Makna itu menjadi relevan dengan dampak perubahan iklim yang kian nyata kita rasakan. Makna itu juga menjadi ajakan bagi kita untuk memperlakukan bumi dengan lebih baik.
KOAKSI INDONESIA—Kunjungan Paus Fransiskus ke Indonesia berlangsung selama 4 hari (3—6 September 2024). Kunjungan yang termasuk dalam rangkaian lawatan ke Asia Pasifik ini menjadikan Indonesia sebagai negara pertama yang dikunjungi Paus Fransiskus. Dari Indonesia, Paus ke-266 ini akan mengunjungi Papua Nugini, Timor Leste, dan Singapura.

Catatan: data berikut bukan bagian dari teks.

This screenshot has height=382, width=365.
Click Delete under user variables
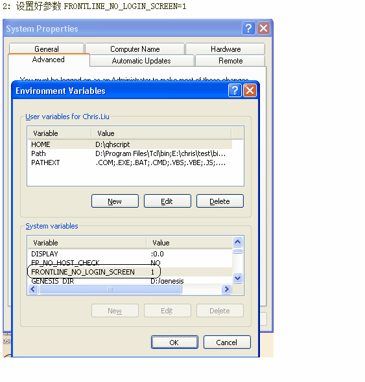(220, 201)
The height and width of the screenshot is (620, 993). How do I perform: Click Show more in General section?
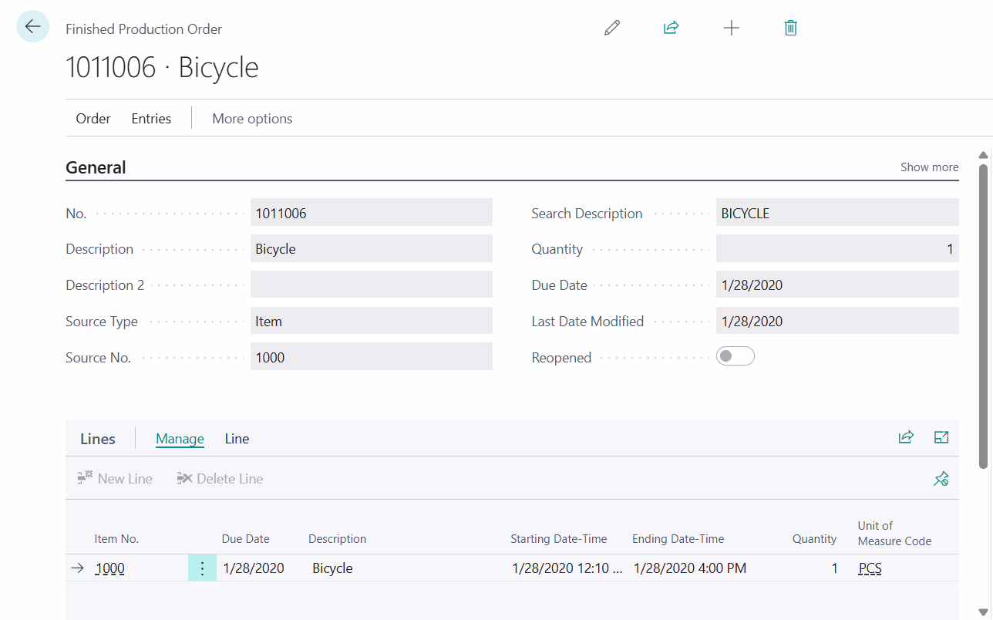(x=929, y=167)
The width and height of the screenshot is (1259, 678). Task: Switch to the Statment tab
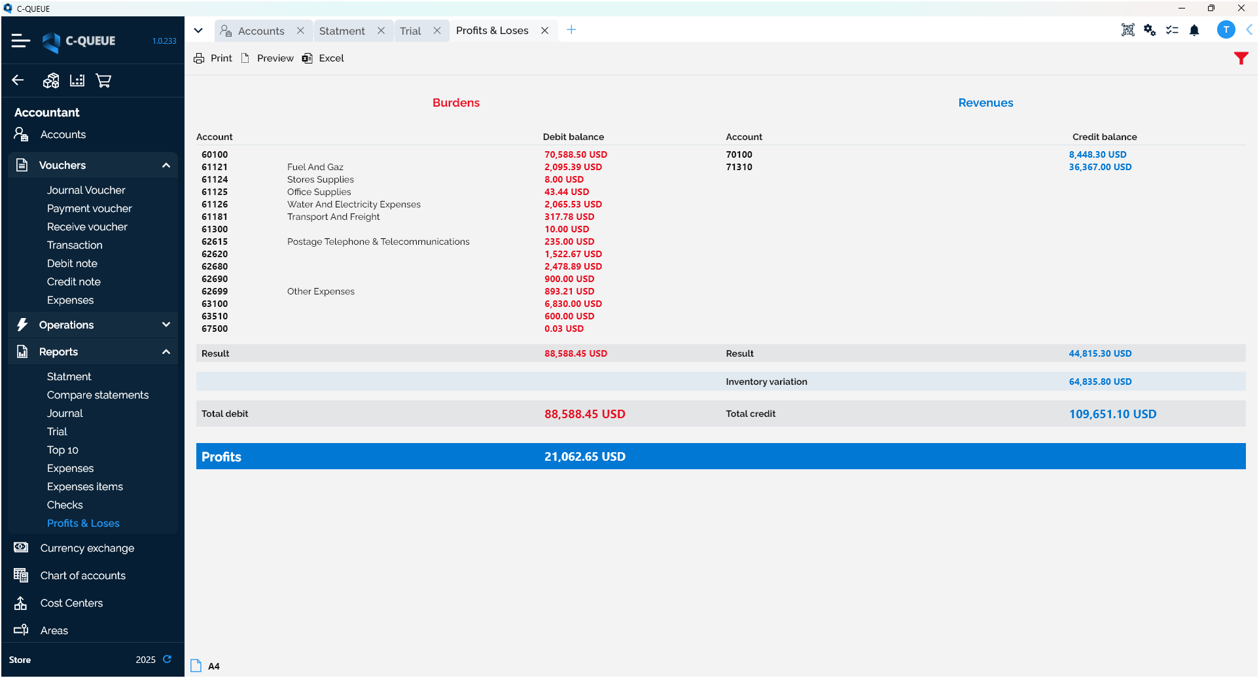[342, 31]
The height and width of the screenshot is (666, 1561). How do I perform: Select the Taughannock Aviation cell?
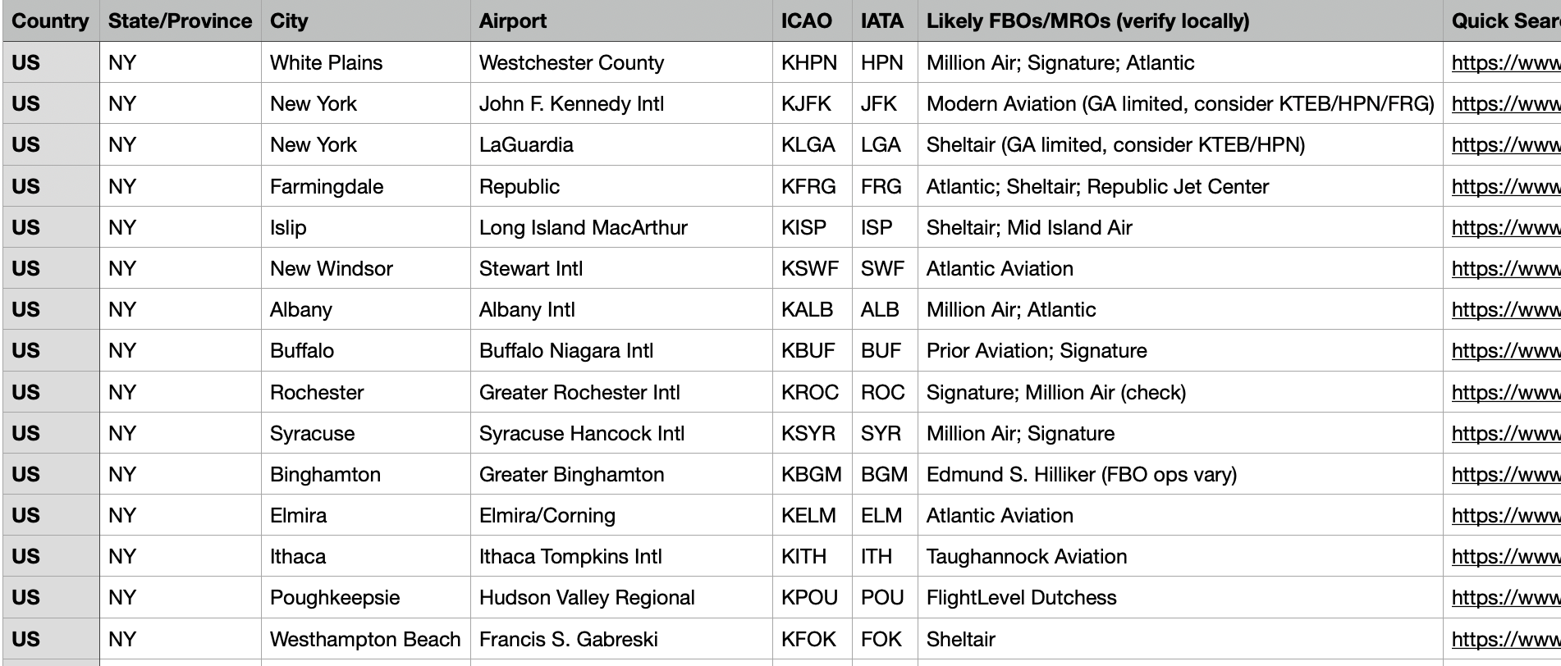1180,557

Sebagai pemimpin tertinggi Gereja Katolik sedunia sekaligus Kepala Negara Vatikan, Paus senantiasa menyerukan perdamaian dunia dan kerukunan hidup antara umat beragama. Tema Iman, Persaudaraan, dan Bela Rasa dalam kunjungannya kali ini juga menunjukkan seruan itu.
Kunjungan Paus diharapkan meningkatkan keimanan umat. Iman yang teguh akan melahirkan persaudaraan sejati. Umat yang memiliki persaudaraan sejati akan menunjukkan bela rasa (compassion) kepada sesama, tidak hanya umat seagama, tetapi seluruh manusia tanpa memandang latar belakangnya, dan alam semesta. Bela rasa terhadap alam semesta melahirkan rasa tanggung jawab untuk memelihara bumi ini.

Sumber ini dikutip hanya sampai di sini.